[Saved entries]
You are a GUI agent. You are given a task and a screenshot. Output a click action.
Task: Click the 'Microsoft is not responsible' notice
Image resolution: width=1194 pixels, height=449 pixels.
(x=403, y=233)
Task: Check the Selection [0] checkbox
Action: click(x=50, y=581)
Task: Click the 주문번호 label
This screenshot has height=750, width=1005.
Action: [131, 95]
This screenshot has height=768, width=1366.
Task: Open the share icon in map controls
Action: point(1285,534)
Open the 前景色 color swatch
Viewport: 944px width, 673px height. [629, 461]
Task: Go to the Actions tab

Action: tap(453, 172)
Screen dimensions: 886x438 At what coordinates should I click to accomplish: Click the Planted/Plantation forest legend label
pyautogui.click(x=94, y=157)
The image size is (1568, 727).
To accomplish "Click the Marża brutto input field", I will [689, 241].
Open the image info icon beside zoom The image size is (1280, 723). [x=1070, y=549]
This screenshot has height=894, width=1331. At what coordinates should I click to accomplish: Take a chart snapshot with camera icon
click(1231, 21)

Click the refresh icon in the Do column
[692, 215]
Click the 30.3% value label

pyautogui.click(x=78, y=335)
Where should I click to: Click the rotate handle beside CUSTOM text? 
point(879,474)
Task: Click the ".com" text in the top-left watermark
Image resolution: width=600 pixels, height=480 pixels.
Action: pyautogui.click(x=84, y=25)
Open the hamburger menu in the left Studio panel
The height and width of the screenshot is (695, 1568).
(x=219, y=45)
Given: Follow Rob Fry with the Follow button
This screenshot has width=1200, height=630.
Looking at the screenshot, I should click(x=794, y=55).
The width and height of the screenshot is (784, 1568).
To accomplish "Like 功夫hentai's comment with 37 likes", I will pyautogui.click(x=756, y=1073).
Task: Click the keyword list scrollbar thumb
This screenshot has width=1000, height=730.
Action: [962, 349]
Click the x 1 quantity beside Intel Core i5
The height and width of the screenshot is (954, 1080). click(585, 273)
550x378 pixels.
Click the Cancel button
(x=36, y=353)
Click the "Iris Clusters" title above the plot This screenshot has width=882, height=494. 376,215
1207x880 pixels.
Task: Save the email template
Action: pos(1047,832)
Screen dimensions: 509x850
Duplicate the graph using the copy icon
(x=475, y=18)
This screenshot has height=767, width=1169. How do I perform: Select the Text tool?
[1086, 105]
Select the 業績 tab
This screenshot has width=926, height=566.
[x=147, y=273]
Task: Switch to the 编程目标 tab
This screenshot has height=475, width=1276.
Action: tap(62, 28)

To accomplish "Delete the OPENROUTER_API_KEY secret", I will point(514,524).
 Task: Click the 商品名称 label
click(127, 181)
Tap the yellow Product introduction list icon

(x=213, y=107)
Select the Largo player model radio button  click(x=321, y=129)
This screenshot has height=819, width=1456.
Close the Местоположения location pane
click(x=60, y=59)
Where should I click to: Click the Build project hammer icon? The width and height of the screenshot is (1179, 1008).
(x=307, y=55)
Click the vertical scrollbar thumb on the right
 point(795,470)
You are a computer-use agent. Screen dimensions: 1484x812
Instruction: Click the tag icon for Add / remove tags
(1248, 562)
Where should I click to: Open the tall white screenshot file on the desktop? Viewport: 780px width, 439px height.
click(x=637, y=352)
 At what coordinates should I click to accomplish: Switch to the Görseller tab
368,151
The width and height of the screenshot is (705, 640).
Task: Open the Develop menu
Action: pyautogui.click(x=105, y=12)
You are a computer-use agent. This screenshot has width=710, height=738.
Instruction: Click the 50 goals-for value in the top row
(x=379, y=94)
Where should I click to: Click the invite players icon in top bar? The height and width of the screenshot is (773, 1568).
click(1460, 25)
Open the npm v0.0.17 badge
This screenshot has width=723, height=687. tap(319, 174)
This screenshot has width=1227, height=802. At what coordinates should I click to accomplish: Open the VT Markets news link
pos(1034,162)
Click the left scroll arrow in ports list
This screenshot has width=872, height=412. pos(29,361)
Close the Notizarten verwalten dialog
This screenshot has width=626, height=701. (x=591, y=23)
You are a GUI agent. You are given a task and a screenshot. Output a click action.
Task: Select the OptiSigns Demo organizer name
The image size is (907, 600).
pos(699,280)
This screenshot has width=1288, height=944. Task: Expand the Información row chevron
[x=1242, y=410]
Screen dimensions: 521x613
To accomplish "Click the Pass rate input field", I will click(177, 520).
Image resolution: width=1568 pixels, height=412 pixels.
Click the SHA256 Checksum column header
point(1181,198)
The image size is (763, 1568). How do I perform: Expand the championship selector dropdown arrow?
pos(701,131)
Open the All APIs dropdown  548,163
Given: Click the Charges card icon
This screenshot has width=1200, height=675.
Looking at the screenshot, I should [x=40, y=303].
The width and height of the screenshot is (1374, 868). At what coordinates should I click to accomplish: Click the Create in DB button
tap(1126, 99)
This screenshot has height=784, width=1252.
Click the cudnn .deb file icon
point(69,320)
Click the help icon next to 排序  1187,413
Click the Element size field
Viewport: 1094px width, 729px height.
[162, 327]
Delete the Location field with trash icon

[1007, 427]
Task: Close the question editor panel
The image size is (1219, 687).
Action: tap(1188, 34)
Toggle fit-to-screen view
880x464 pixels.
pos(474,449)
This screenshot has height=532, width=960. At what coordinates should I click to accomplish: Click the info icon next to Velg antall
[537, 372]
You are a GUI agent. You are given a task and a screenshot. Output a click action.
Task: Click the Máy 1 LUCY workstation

**What you are asked to do**
Echo all of the lines above verbatim, from the first to the last.

**Answer to the exercise**
You are a GUI agent. You are given a task and a screenshot. Output a click action.
Task: Click the 'Microsoft is not responsible' notice
Image resolution: width=1194 pixels, height=449 pixels.
(x=403, y=233)
Task: Check the Selection [0] checkbox
Action: click(x=50, y=581)
Task: Click the 주문번호 label
This screenshot has height=750, width=1005.
Action: [131, 95]
This screenshot has height=768, width=1366.
Task: Open the share icon in map controls
Action: point(1285,534)
Open the 前景色 color swatch
Viewport: 944px width, 673px height. [629, 461]
Task: Go to the Actions tab

Action: tap(453, 172)
Screen dimensions: 886x438 At what coordinates should I click to accomplish: Click the Planted/Plantation forest legend label
pyautogui.click(x=94, y=157)
The image size is (1568, 727).
To accomplish "Click the Marża brutto input field", I will [689, 241].
Open the image info icon beside zoom The image size is (1280, 723). [x=1070, y=549]
This screenshot has height=894, width=1331. At what coordinates should I click to accomplish: Take a chart snapshot with camera icon
click(1231, 21)

Click the refresh icon in the Do column
[692, 215]
Click the 30.3% value label

pyautogui.click(x=78, y=335)
Where should I click to: Click the rotate handle beside CUSTOM text? 
point(879,474)
Task: Click the ".com" text in the top-left watermark
Image resolution: width=600 pixels, height=480 pixels.
Action: pyautogui.click(x=84, y=25)
Open the hamburger menu in the left Studio panel
The height and width of the screenshot is (695, 1568).
(x=219, y=45)
Given: Follow Rob Fry with the Follow button
This screenshot has width=1200, height=630.
Looking at the screenshot, I should click(x=794, y=55).
The width and height of the screenshot is (784, 1568).
To accomplish "Like 功夫hentai's comment with 37 likes", I will pyautogui.click(x=756, y=1073).
Task: Click the keyword list scrollbar thumb
This screenshot has width=1000, height=730.
Action: [962, 349]
Click the x 1 quantity beside Intel Core i5
The height and width of the screenshot is (954, 1080). click(585, 273)
550x378 pixels.
Click the Cancel button
(x=36, y=353)
Click the "Iris Clusters" title above the plot This screenshot has width=882, height=494. 376,215
1207x880 pixels.
Task: Save the email template
Action: pos(1047,832)
Screen dimensions: 509x850
Duplicate the graph using the copy icon
(x=475, y=18)
This screenshot has height=767, width=1169. How do I perform: Select the Text tool?
[1086, 105]
Select the 業績 tab
This screenshot has width=926, height=566.
[x=147, y=273]
Task: Switch to the 编程目标 tab
This screenshot has height=475, width=1276.
Action: tap(62, 28)

To accomplish "Delete the OPENROUTER_API_KEY secret", I will point(514,524).
 Task: Click the 商品名称 label
click(127, 181)
Tap the yellow Product introduction list icon

(x=213, y=107)
Select the Largo player model radio button  click(x=321, y=129)
This screenshot has height=819, width=1456.
Close the Местоположения location pane
click(x=60, y=59)
Where should I click to: Click the Build project hammer icon? The width and height of the screenshot is (1179, 1008).
(x=307, y=55)
Click the vertical scrollbar thumb on the right
 point(795,470)
You are a computer-use agent. Screen dimensions: 1484x812
Instruction: Click the tag icon for Add / remove tags
(1248, 562)
Where should I click to: Open the tall white screenshot file on the desktop? Viewport: 780px width, 439px height.
click(x=637, y=352)
 At what coordinates should I click to accomplish: Switch to the Görseller tab
368,151
The width and height of the screenshot is (705, 640).
Task: Open the Develop menu
Action: pyautogui.click(x=105, y=12)
You are a computer-use agent. This screenshot has width=710, height=738.
Instruction: Click the 50 goals-for value in the top row
(x=379, y=94)
Where should I click to: Click the invite players icon in top bar? The height and width of the screenshot is (773, 1568).
click(1460, 25)
Open the npm v0.0.17 badge
This screenshot has width=723, height=687. tap(319, 174)
This screenshot has width=1227, height=802. At what coordinates should I click to accomplish: Open the VT Markets news link
pos(1034,162)
Click the left scroll arrow in ports list
This screenshot has width=872, height=412. pos(29,361)
Close the Notizarten verwalten dialog
This screenshot has width=626, height=701. (x=591, y=23)
You are a GUI agent. You are given a task and a screenshot. Output a click action.
Task: Select the OptiSigns Demo organizer name
The image size is (907, 600).
pos(699,280)
This screenshot has width=1288, height=944. Task: Expand the Información row chevron
[x=1242, y=410]
Screen dimensions: 521x613
To accomplish "Click the Pass rate input field", I will click(177, 520).
Image resolution: width=1568 pixels, height=412 pixels.
Click the SHA256 Checksum column header
point(1181,198)
The image size is (763, 1568). How do I perform: Expand the championship selector dropdown arrow?
pos(701,131)
Open the All APIs dropdown  548,163
Given: Click the Charges card icon
This screenshot has width=1200, height=675.
Looking at the screenshot, I should [x=40, y=303].
The width and height of the screenshot is (1374, 868). At what coordinates should I click to accomplish: Click the Create in DB button
tap(1126, 99)
This screenshot has height=784, width=1252.
Click the cudnn .deb file icon
point(69,320)
Click the help icon next to 排序  1187,413
Click the Element size field
Viewport: 1094px width, 729px height.
[162, 327]
Delete the Location field with trash icon

[1007, 427]
Task: Close the question editor panel
The image size is (1219, 687).
Action: tap(1188, 34)
Toggle fit-to-screen view
880x464 pixels.
pos(474,449)
This screenshot has height=532, width=960. At what coordinates should I click to accomplish: Click the info icon next to Velg antall
[537, 372]
You are a GUI agent. You are given a task and a screenshot. Output a click action.
Task: Click the Máy 1 LUCY workstation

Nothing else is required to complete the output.